Eine am Rhein in der ältesten Zeit gebräuchlich gewesene Wasserprobe[4] steht mit dem Aberglauben und dem Zauberwesen in Verbindung. Der Vater Rhein galt nämlich ehemals in gewissem Sinne als Strafrichter bei unerlaubten Liebesverhältnissen. Überliess man ihm die Entscheidung über Leben und Tod von Kindern, deren Abstammung zweifelhaft schien, so begrub er uneheliche in seinen Wellen, während er eheliche in die Hände der Mutter zurückgab.


II.
Die Zeit von 300–1200 n. Chr.

Zu Beginn des 4. Jahrhunderts war auch am Niederrhein der Sieg des Christentums, in dessen Lehre das Dogma vom persönlichen Teufel, dem Hauptwidersacher des Himmelreichs und Fürsten dieser Welt, mit an erster Stelle steht, endgültig entschieden. Dem Christentum fiel die Aufgabe zu, den Kampf mit dem heidnischen Aberglauben in dreifacher Gestalt aufzunehmen.[5] Es musste den heidnischen Opferkultus, die Magie, die Orakel und alle Arten der Wahrsagerei (divinatio) bekämpfen oder verbieten. Hierbei leisteten die christlichen Kaiser und Fürsten thatkräftige Unterstützung. Die von kirchlicher und weltlicher Seite bis zum Schluss der Karolingerzeit


  1. K. Simrock, Deutsche Mythologie. Bonn 1878, S. 473.

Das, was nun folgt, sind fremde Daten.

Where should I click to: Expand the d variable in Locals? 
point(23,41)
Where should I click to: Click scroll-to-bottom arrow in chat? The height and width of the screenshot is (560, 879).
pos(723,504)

  2. A. Forbiger a. a. O. Bd. II, S. 210.
  3. G. Roskoff, Geschichte des Teufels. Leipzig 1879, Bd. II, S. 211.
  4. Mehrere Belegstellen für diese Sitte bei A. Riese a. a. O. S. 394.

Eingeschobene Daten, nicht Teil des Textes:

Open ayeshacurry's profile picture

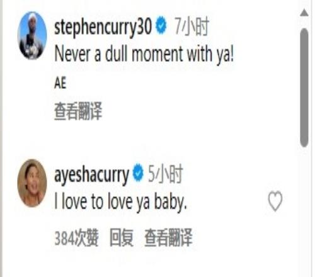32,183
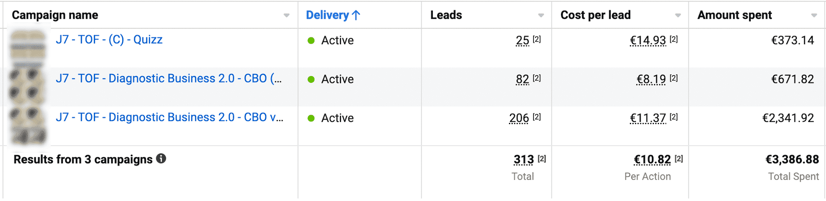This screenshot has width=826, height=201.
Task: Click the total 313 leads figure
Action: 524,160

  5. J. Diefenbach, Der Hexenwahn. Mainz 1886, S. 196.
Empfohlene Zitierweise:
Emil Pauls: Zauberwesen und Hexenwahn am Niederrhein. In: Beiträge zur Geschichte des Niederrheins, Jahrbuch des Düsseldorfer Geschichtsvereins. 13. Band, 1898. S. 134-242. Düsseldorf: Ed. Lintz, 1898, Seite 138. Digitale Volltext-Ausgabe bei Wikisource, URL: https://de.wikisource.org/w/index.php?title=Seite:Zauberwesen_und_Hexenwahn_am_Niederrhein.djvu/5&oldid=- (Version vom 1.8.2018)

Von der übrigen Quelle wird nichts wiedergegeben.